Orion menggelengkan kepalanya, masih mencoba menenangkan debar jantungnya. "Enggak semudah itu," katanya. Ia menceritakan semuanya. Tentang minimarket yang hancur, mayat di dalamnya, dan yang paling penting, tentang Jangkitan perempuan yang mereka temukan di lorong belakang.

Saat Orion mendeskripsikan bagaimana makhluk itu dengan kaku menumpuk kaleng semir sepatu, ruangan itu menjadi sunyi senyap.

"Menumpuk kaleng?" ulang Ravi, dahinya berkerut tak percaya. "Apa maksudmu? Seperti ... sedang bekerja?"

"Aku enggak tahu," sahut Orion. "Gerakannya seperti robot rusak. Seperti ada ingatan dari kehidupan lamanya yang masih tersisa, sebuah program yang terus berulang tanpa tujuan."

"Itu enggak masuk akal," kata Ravi, menggelengkan kepalanya. "Mereka itu binatang buas. Mereka membunuh Pak Tirtayasa. Mereka enggak ... merapikan rak."

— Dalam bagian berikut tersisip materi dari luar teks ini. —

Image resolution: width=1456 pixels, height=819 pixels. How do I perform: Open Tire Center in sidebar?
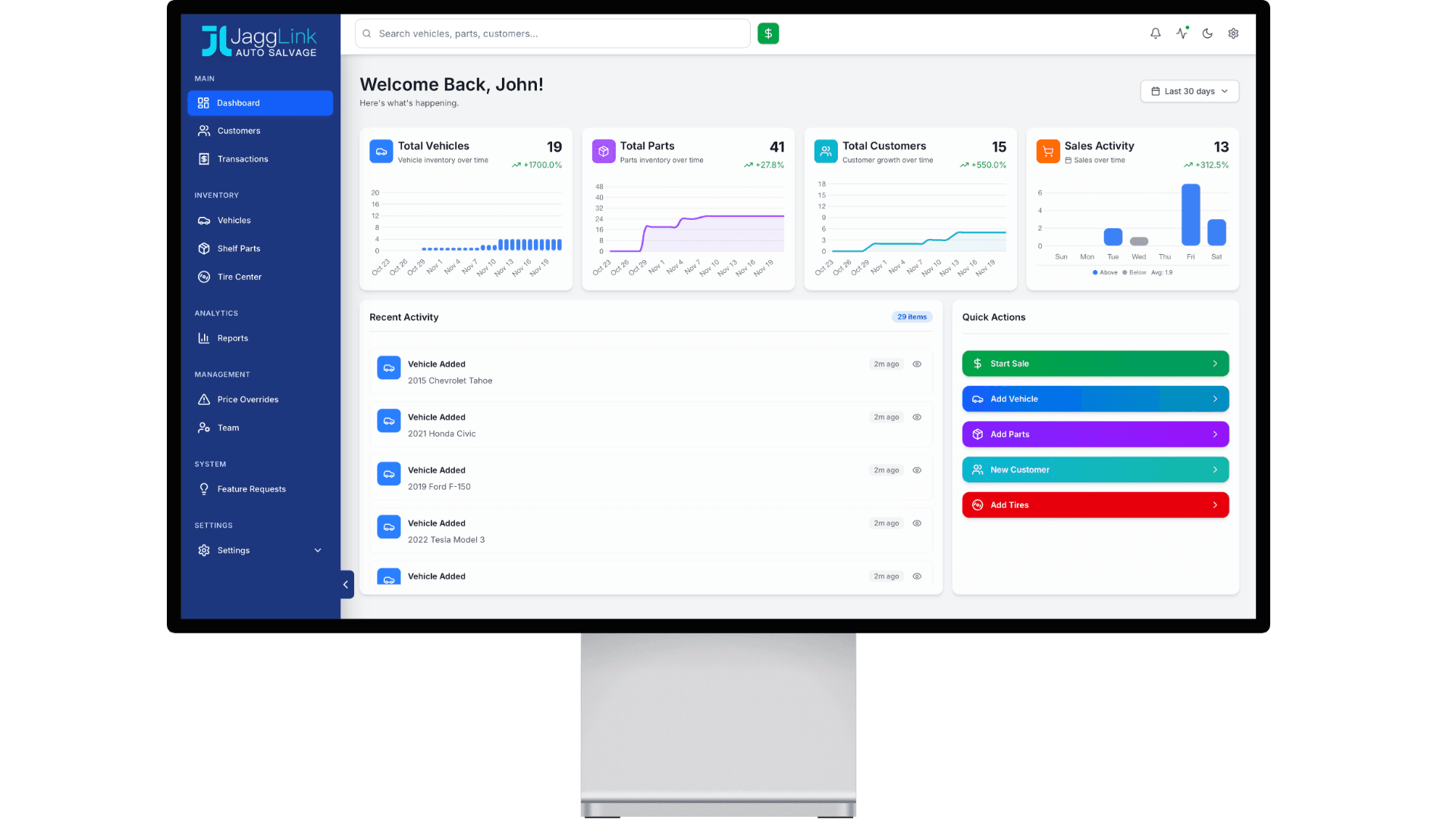click(x=239, y=277)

"Tapi kami melihatnya dengan mata kepala kami sendiri," timpal Jean, suaranya kini lebih kuat. "Dan saat kami enggak sengaja menjatuhkan kaleng, ritualnya terganggu. Dia ... marah. Jeritannya berbeda. Bukan seperti geraman lapar, tapi lebih seperti ... pekikan frustrasi. Dan yang lain menjawab panggilannya."

Penjelasan Jean membuat bulu kuduk mereka berdiri. Gagasan tentang monster yang bisa berpikir, bahkan dalam bentuk yang paling primitif sekalipun, jauh lebih menakutkan daripada sekadar makhluk buas yang didorong oleh insting. Binatang buas bisa diprediksi. Tapi sesuatu yang memiliki sisa-sisa kecerdasan? Sesuatu yang bisa berkomunikasi? Itu adalah level ancaman yang sama sekali baru.

"Ini mengubah segalanya," bisik Elena, matanya berkilat dengan minat yang dingin. Ia menatap ke angkasa kosong, seolah sedang menyusun sebuah hipotesis. "Jika mereka bisa mempertahankan sisa-sisa ingatan motorik, mungkin ada struktur komando. Mungkin ada ... hierarki. Yang kita lihat itu mungkin bukan sekadar pekerja, tapi semacam ... pengawas?"

Teori Elena yang liar dan mengerikan itu membuat suasana semakin tegang. Mereka bukan lagi sekadar lari dari sekumpulan anjing gila. Mereka mungkin sedang berhadapan dengan awal dari sebuah peradaban monster yang baru.

Perhatian di ruangan itu kemudian secara alami beralih dari anomali di luar ke anomali yang berada di dalam. Semua mata kembali tertuju pada Bimo.

"Biar aku lihat lukamu," kata Elena, melangkah mendekati Bimo.

Bimo secara refleks beringsut mundur, tubuhnya menempel ke dinding. "Enggak apa-apa. Sudah lebih baik," katanya cepat. Sejak bangun, ia sangat sensitif terhadap tatapan orang lain, terutama tatapan Elena yang terasa seperti pisau bedah.

"Aku hanya ingin memeriksa," kata Elena dengan senyum yang dipaksakan, yang sama sekali enggak mencapai matanya. "Kita perlu tahu bagaimana tubuhmu merespons. Ini penting."

"Biar aku saja," kata Jean, melangkah maju dan menempatkan dirinya di antara Elena dan Bimo. Ia memberikan tatapan tajam pada Elena sebelum berlutut di depan Bimo dengan sikap yang jauh lebih lembut. "Boleh, Bimo? Aku enggak akan menyakitimu. Kita hanya perlu memastikan lukanya enggak infeksi."